Deuxième action : une veille accélérée sur les alternatives européennes crédibles. Pas pour déclencher immédiatement un appel d'offres, mais pour ne pas se retrouver en position de faiblesse dans six mois. L'équipe IT a identifié deux ou trois acteurs européens positionnés sur le même segment, suffisamment matures pour une ETI de cette taille, sans entrer dans une démarche de sélection formelle. L'objectif était de garder une option de sortie crédible.
Troisième action — et c'est peut-être la plus importante : une clause de réversibilité a été exigée lors du renouvellement contractuel avec Qonto. Pas une demande extraordinaire, mais une formalisation écrite de ce que l'éditeur s'engage à fournir en cas de résiliation : format d'export, délai, accompagnement technique. Ce type de clause est trop rarement négocié sur les SaaS financiers. C'est pourtant le minimum syndical pour tout DSI qui veut garder la main sur son SI.
Ce que ça révèle sur la gouvernance SaaS financier
Ce rachat est un révélateur utile d'une lacune de gouvernance fréquente dans les ETI : les outils SaaS financiers «de second rang» — notes de frais, gestion des dépenses, comptabilité opérationnelle — sont souvent traités comme des outils métier hors périmètre IT. Le DSI n'est pas dans la boucle lors de l'achat, n'a pas accès aux contrats, et découvre l'étendue des intégrations techniques au moment où elles posent problème.

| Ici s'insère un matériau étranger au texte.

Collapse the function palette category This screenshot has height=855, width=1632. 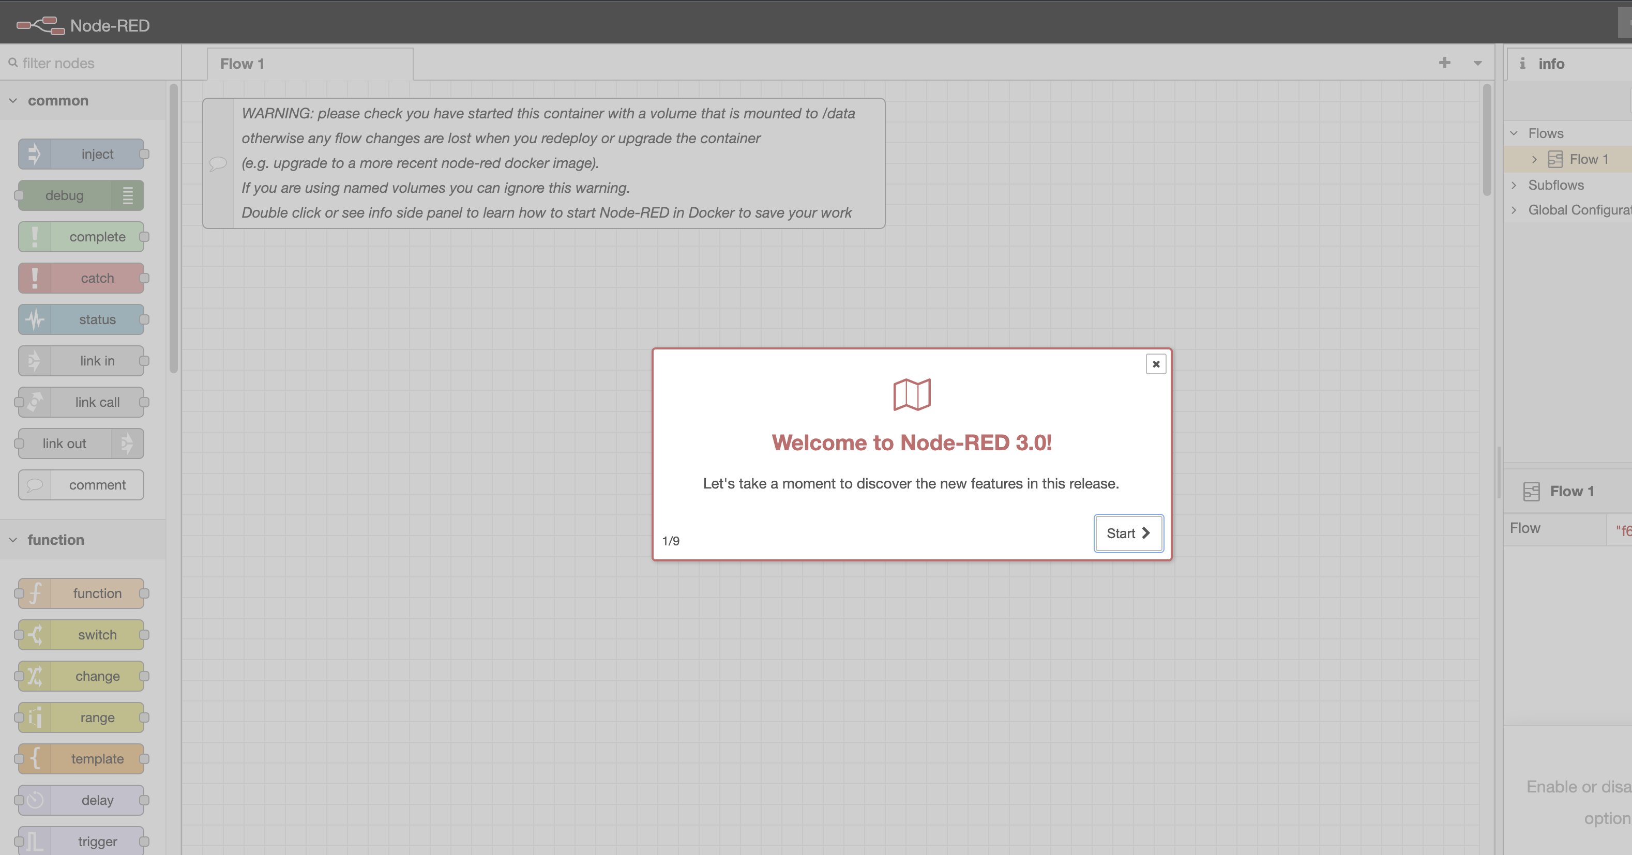[13, 540]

Ce n'est pas un problème Qonto. Ce n'est pas un problème Acasi. C'est un problème de gouvernance interne. Et la consolidation fintech européenne — qui va s'accélérer, parce que les acteurs ont besoin d'atteindre une taille critique pour ne pas se faire absorber par les plateformes américaines — va multiplier ce type de situations.
La vraie question pour le DSI n'est donc pas «faut-il faire confiance à Qonto ?». C'est : «est-ce que mon organisation est en mesure de gérer la discontinuité quand un éditeur SaaS change de main ou de trajectoire produit ?». Si la réponse est non, le problème est structurel, et il précède largement ce rachat.
Ce que ça dit du paysage fintech européen en 2026
Sur le fond, cette consolidation est un signal positif pour l'écosystème. Qonto en absorbant Acasi construit quelque chose qui ressemble à une suite financière européenne cohérente, capable de rivaliser en termes de couverture fonctionnelle avec les offres portées par les grandes plateformes américaines — celles qui intègrent paiement, dépenses, comptabilité et trésorerie dans un seul environnement, avec des effets de lock-in massifs.
La souveraineté numérique ne passe pas uniquement par le refus des acteurs US. Elle passe aussi par le renforcement des acteurs européens jusqu'à ce qu'ils atteignent une masse critique suffisante pour être crédibles. Cette consolidation va dans ce sens.
Mais pour le DSI, la vigilance reste de mise. La consolidation crée des dépendances nouvelles, même chez des acteurs européens. Et la seule garantie réelle de maîtrise, c'est la capacité à sortir — proprement, rapidement, sans otage de données — si la trajectoire de l'éditeur diverge de celle de l'entreprise.